Photosensitized cross-linking of erythrocyte membrane proteins. Evidence against participation of amino groups in the reaction.

Exposure of human erythrocyte ghosts (pH 8, 10 degrees C) to visible light in the presence of the photosensitizer, methylene blue, results in a relatively rapid loss of spectrin (bands 1 and 2 on sodium dodecyl sulfate gel electropherograms) and the appearance of high molecular weight cross-linked derivatives. Isolated spectrin also undergoes photosensitized cross-linking, indicating that the reaction is not lipid-dependent. Extensive cross-linking was neither reversed by dithiothreitol nor prevented by prior blocking of SH groups with N-ethylmaleimide, suggesting that cysteine residues are not crucial bridging sites. The possible requirement for NH2 groups, as suggested by previous model studies (Dubbelman, T.M.A.R., de Goeij, A.F.P.M. and van Steveninck, J. (1978) Biochim. Biophys. Acta 511, 141--151), was tested.
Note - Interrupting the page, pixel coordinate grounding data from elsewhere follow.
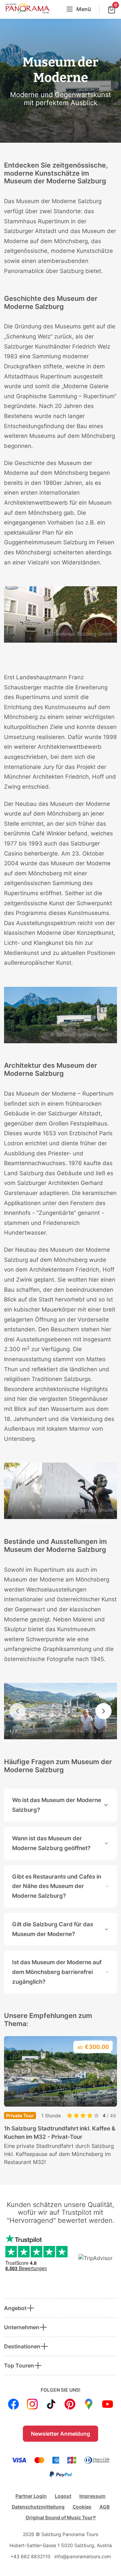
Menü (83, 9)
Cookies (82, 2507)
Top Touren (19, 2365)
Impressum (92, 2496)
Succinylation of spectrin protected against cross-linking, but this effect is attributed to the disruption of quaternary structure, as deduced from sedimentation measurements. However, virtually complete blocking of NH2 groups by amidination perturbed overall structure relatively little, and had no effect on cross-linking. Moreover, exogenous amines such as ethylamine, added in large excess to spectrin prior to irradiation, did not interfere with cross-link formation. These results suggest that NH2 groups are not involved in the reaction.